Sixty-nine students currently are enrolled at Susq-Cyber Charter School, which draws students from across the state.

Leighow added that school districts don’t really have cyber schools.

“They have a cyber program,” she said. “There is a vast difference. They sign in to classes where there are not live teachers. All of our teachers are Pennsylvania certified teachers.”

Special education ‘myth’

She said another myth perpetrated by school districts is that cyber charter schools over-identify special education students to get more of the district’s money. Leighow said 33 percent of the students at the cyber charter school are special education students.

“School districts have a cap on special-ed students,” she said, adding students are falling behind on reading because of the cap.

“They’re saying we’re over-identifying to get more money,” Leighow said. “No, we’re trying to provide an education.

“A school psychologist would not put their credentials on the line.”

Money spent on special needs students by local districts to attend cyber schools has fluctuated over the past five years: 2017-18, $1.76 million; 2016-17, $1.70 million; 2015-16, $1.17 million; 2014-15, $1.48 million; 2013-14, $1.39 million.


Leighow, a former assistant principal, principal and business manager in a couple brick-and-mortar districts, said she believed the myths about cyber charter schools then.

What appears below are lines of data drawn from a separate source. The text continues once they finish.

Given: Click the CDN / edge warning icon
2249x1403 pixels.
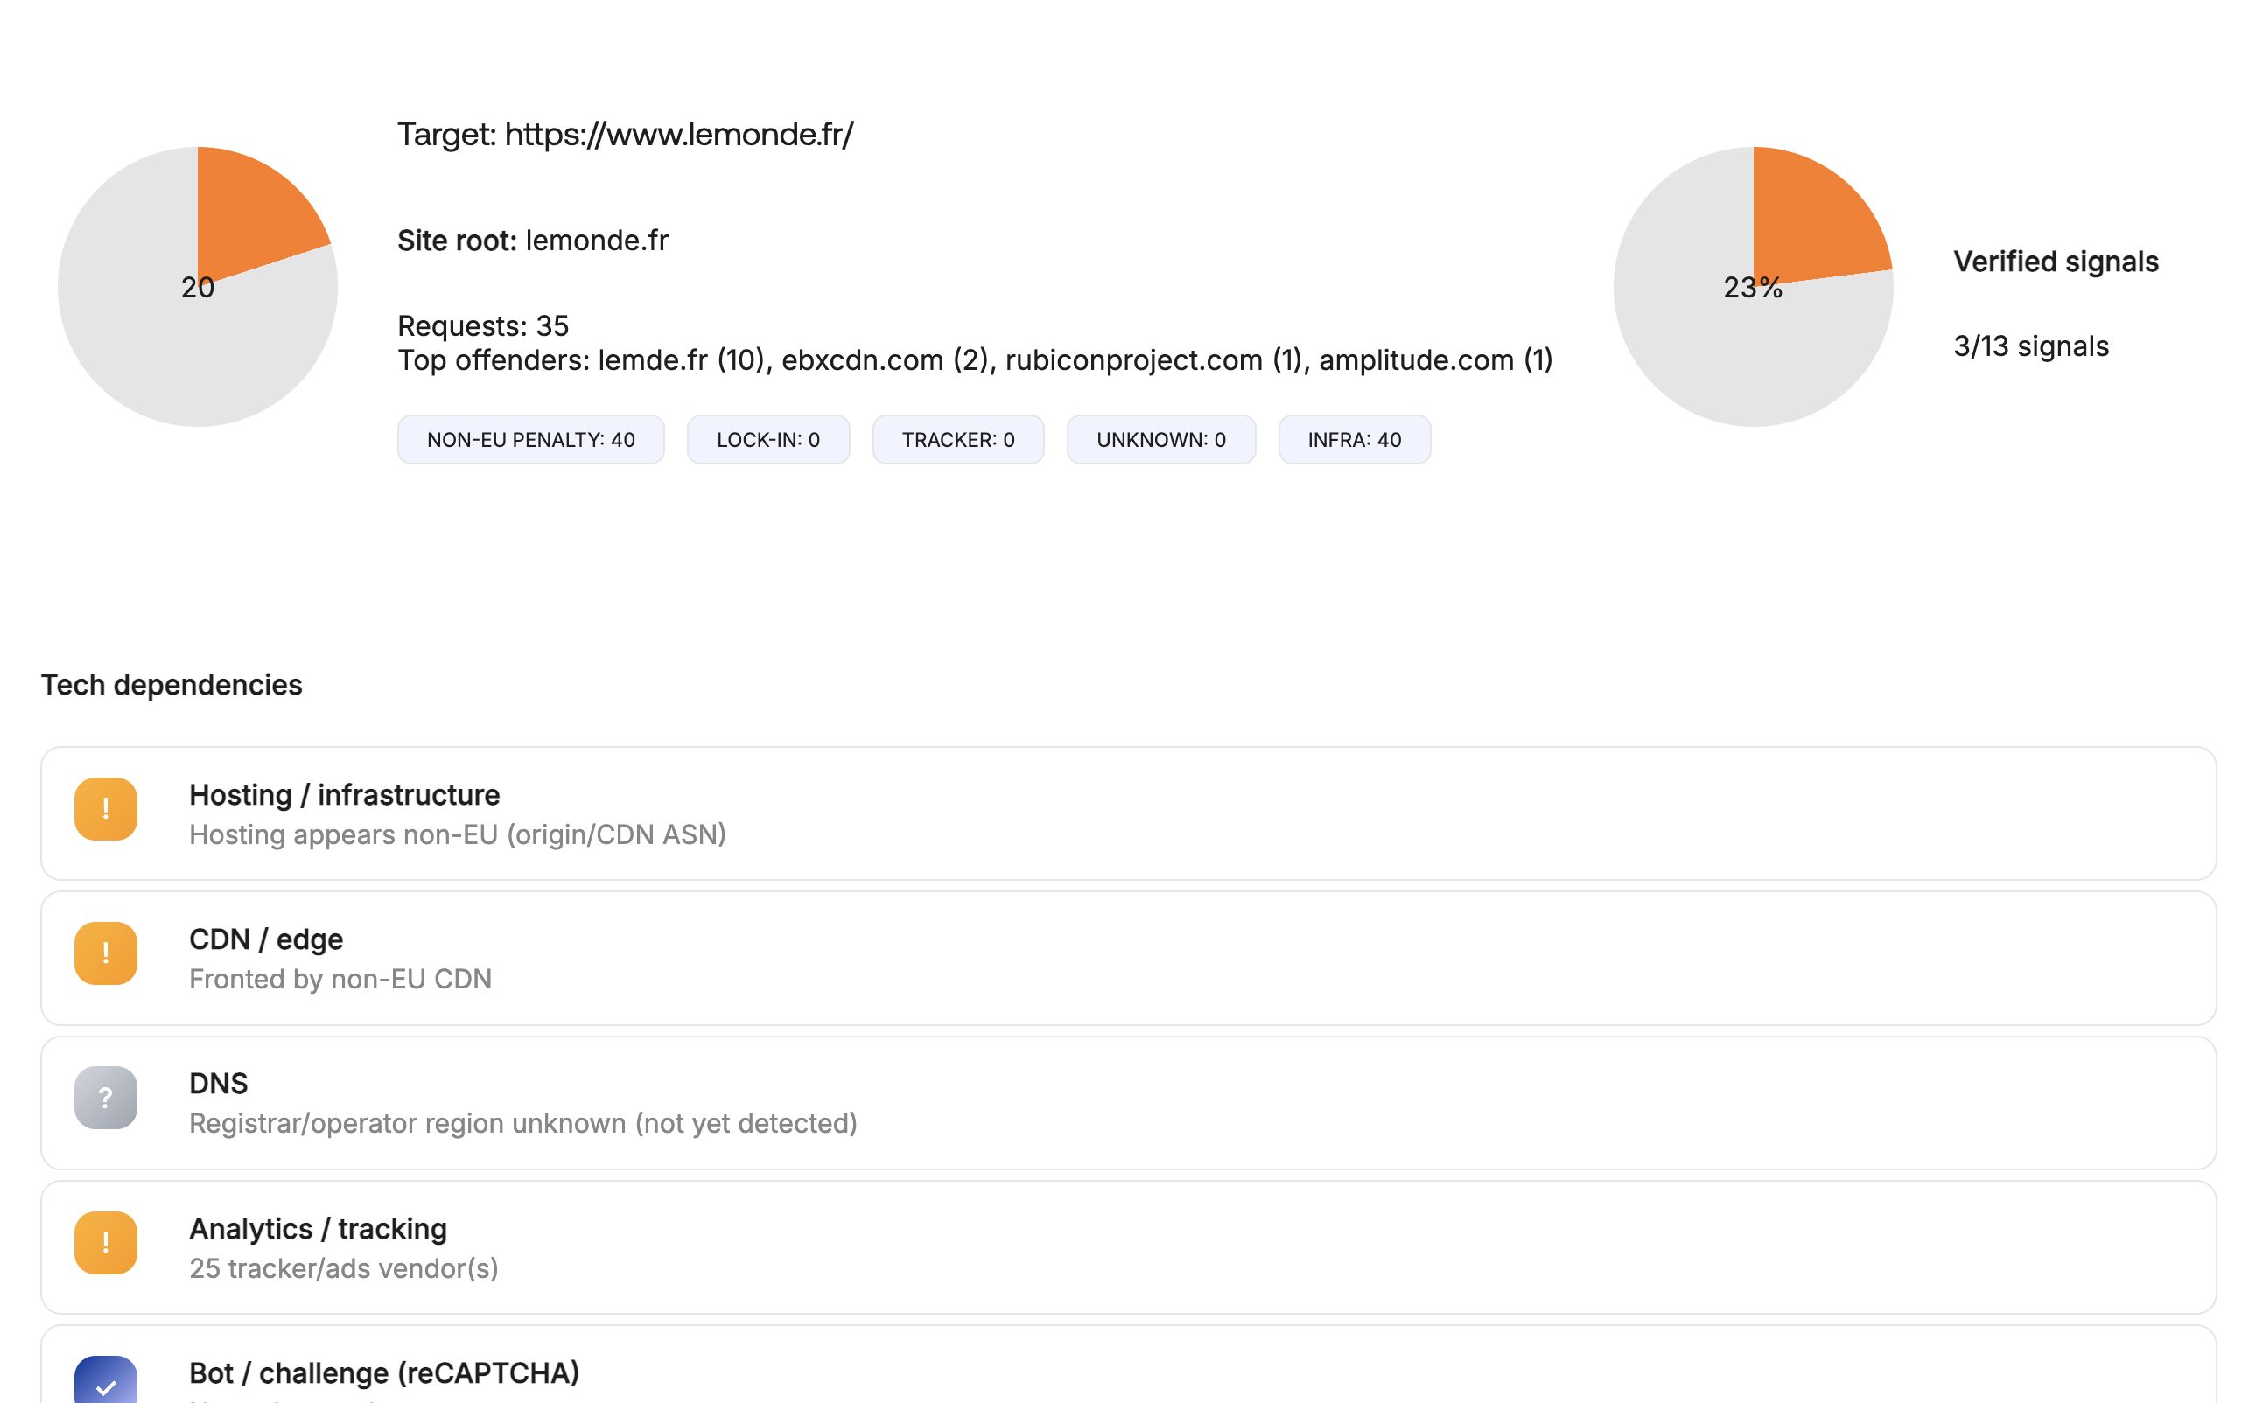Looking at the screenshot, I should tap(106, 953).
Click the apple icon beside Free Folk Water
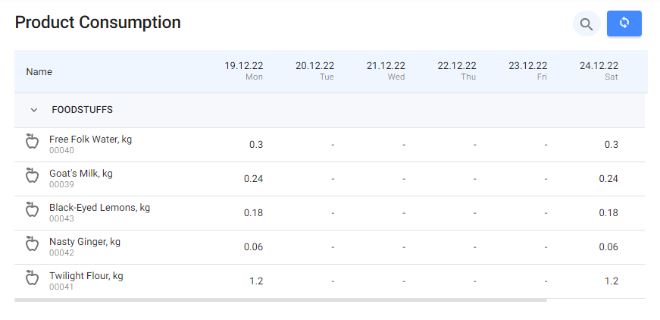 (x=32, y=142)
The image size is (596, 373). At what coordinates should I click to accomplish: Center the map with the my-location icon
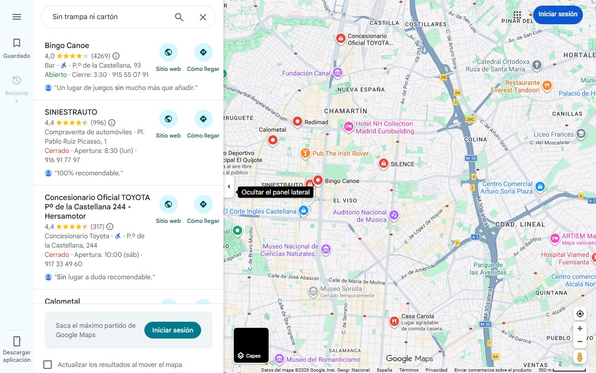pos(580,314)
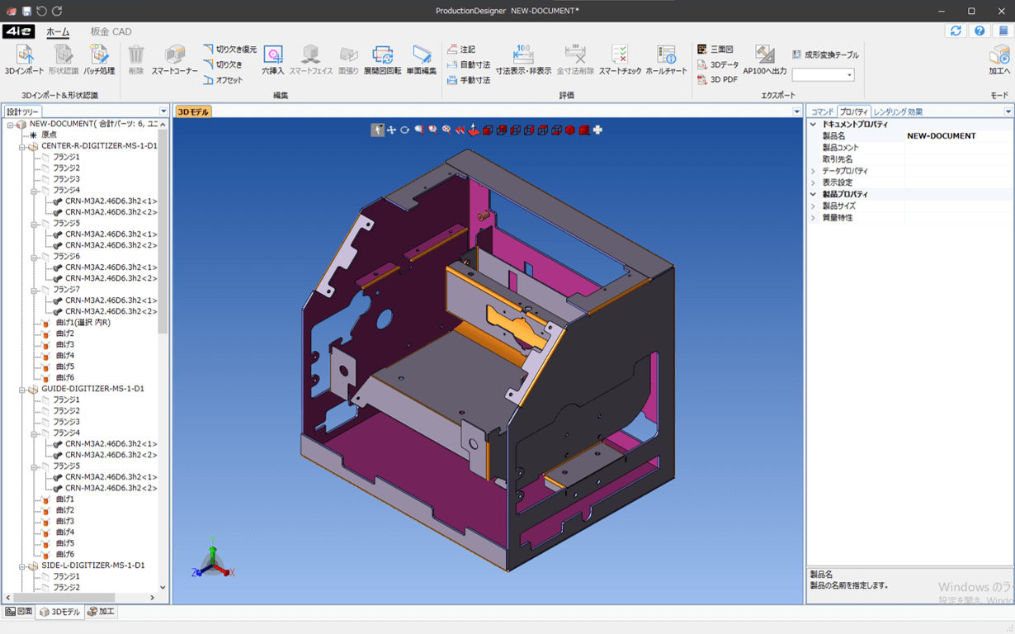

“When I found out the truth, I was angry,” said Leighow, who had worked in the Berwick and Benton districts.

Of the school districts within the Central Susquehanna Intermediate Unit, just 0.2 percent of students attend cyber charter schools, Leighow said, citing a report from Charter Choices Inc., an independent educational consulting firm that offers administrative support to cyber charter and traditional schools.

Susq-Cyber Charter School provides students with either a laptop or desk computer and with internet service.

Parent Carmen Foust, 42, of the Muncy area, enrolled her two daughters in Susq-Cyber Charter School when they lived in the Shikellamy School District.

“We were having some problems with the school district we were living in at the time,” she said, identifying it as Shikellamy.

She said the problems were a combination of bullying and other issues with the district, which she didn’t specify.

In-house, charter cyber schools at odds over funding

Robert Inglis/The Daily Item Danville e-Learning Cyber Academy sophmore Lundyn Held, 15, does her classwork on Tuesday morning.

Foust is happier with the cyber school teachers.

“The teachers are wonderful,” she said. “They are always there to help. That’s something you will never have at a public school.”

She said when the cyber students go on a field trip to a zoo or New York, for example, the school can obtain a grant to help those who don’t have enough money to go.

“Your child doesn’t feel excluded,” Foust said. “If they need a coat, the teacher will be there to help. It’s like a community.”

Her older daughter, Angel, 20, graduated two years ago from the cyber school and last year from McCann School. She is studying for her certification as a medical lab technician. Her younger daughter, Starr, 16, is a junior in the cyber school.

“She’s leaning toward something in the veterinarian field,” Carmen Foust said. “She likes to bake. She’s considering opening a veterinary clinic that will be half dog (clinic) and half animal cupcakery.”

Carmen Foust opposes the legislation that would put the onus for tuition on cyber charter school parents.

“I think it’s full of baloney,” she said. “That’s putting it politely. I think they should do a little more for the cyber schools.

“The only downfall with cyber schools is they only offer high school. I’d like to see them offer middle school and elementary.”